Answer these questions about the recovery nutrition text.
(a) What example does it give of two training sessions in close succession?
(b) What should begin soon after a training session or event ends?
(c) In what time window after exercise is the body most effective at replacing carbohydrate and promoting muscle repair and growth?

SUPPLIED TEXT –

Content starts

The importance of recovery nutrition depends on the type and duration of exercise just completed, body composition goals and personal preferences. The goals of the recovery nutrition are to:
- Appropriately refuel and rehydrate the body
- Promote muscle repair and growth
- Boost adaptation from the training session
- Support immune function
Proactive recovery nutrition is especially important if you complete two or more training sessions in one day or two sessions in close succession (e.g. evening session followed by early morning session the next day). However, if you’re exercising once a day or a couple of times a week, recovery nutrition is still important but you may be able to meet your nutrition goals from your usual meals or snacks than adding in extra food.
What can go happen if I get my recovery nutrition wrong?
- Inadequate nutrition recovery, especially if training multiple times a day, can result in:
- Increased fatigue (during training and at work or school)
- Reduced performance at your next training session or event
- Suboptimal gains from the session just completed
- Increased muscle soreness
How soon after exercise should I be eating and drinking?
Rehydrating should begin soon after finishing your training session or event, however, the urgency for carbohydrate and protein after exercise depends on how long you have until your next exercise session. The body is most effective at replacing carbohydrate and promoting muscle repair and growth in the first ~60-90min after exercise, however this will continue to occur for another ~12-24hr.

Content ends

PROVIDED MATERIAL –
Content starts

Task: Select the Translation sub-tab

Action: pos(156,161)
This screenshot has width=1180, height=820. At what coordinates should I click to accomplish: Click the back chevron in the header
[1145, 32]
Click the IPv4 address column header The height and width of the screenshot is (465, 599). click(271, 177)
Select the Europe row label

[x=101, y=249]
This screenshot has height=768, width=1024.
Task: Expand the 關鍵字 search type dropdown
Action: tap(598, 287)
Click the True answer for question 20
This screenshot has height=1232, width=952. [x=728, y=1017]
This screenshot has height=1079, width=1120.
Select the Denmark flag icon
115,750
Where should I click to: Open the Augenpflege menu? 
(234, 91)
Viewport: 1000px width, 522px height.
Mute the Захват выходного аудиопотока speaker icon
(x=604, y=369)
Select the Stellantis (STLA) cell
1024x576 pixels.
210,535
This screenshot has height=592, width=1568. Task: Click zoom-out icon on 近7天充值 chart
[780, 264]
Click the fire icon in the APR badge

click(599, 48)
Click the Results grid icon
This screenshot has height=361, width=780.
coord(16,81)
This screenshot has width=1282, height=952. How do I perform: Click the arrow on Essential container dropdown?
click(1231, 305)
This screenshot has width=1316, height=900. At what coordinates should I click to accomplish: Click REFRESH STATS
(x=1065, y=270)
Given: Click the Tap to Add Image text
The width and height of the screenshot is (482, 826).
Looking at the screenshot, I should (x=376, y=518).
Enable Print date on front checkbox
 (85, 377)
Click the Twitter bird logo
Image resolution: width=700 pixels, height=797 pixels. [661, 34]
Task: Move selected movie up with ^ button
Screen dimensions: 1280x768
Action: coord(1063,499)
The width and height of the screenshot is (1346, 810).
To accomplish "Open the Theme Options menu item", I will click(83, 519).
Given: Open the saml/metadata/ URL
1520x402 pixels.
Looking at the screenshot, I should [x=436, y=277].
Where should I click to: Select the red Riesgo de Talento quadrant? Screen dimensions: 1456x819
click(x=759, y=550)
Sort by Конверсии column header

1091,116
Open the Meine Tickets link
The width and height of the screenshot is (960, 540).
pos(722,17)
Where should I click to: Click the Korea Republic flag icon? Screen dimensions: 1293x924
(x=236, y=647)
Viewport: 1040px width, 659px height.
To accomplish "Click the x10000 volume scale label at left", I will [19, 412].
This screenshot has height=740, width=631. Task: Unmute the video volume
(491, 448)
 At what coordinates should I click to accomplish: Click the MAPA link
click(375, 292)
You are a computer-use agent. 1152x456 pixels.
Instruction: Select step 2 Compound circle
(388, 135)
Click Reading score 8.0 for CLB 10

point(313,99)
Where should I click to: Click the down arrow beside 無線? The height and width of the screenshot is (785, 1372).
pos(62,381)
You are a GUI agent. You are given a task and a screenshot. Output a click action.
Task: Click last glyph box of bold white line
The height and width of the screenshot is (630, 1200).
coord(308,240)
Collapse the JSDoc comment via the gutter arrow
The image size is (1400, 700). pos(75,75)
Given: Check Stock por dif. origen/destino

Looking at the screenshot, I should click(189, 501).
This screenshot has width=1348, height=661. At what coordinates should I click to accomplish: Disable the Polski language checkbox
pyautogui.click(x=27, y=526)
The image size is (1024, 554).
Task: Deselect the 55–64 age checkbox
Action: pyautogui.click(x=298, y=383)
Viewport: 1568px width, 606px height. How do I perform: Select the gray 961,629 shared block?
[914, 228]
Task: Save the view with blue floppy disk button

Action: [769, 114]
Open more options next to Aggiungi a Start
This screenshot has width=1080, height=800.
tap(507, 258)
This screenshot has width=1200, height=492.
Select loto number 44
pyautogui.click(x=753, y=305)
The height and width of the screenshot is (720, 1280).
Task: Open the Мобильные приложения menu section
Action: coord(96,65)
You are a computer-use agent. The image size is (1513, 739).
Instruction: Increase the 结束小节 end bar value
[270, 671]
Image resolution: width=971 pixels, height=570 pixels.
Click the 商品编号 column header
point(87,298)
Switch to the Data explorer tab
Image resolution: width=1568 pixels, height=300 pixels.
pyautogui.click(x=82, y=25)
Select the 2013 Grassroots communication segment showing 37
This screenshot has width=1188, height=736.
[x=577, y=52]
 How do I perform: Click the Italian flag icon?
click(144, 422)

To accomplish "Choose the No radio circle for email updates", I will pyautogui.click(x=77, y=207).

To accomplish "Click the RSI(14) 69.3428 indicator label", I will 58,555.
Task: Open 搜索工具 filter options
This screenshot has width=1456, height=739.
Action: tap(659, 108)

Content ends

RESPONSE AREA –
(a) An evening session followed by an early morning session the next day.
(b) Rehydrating.
(c) The first ~60-90min after exercise.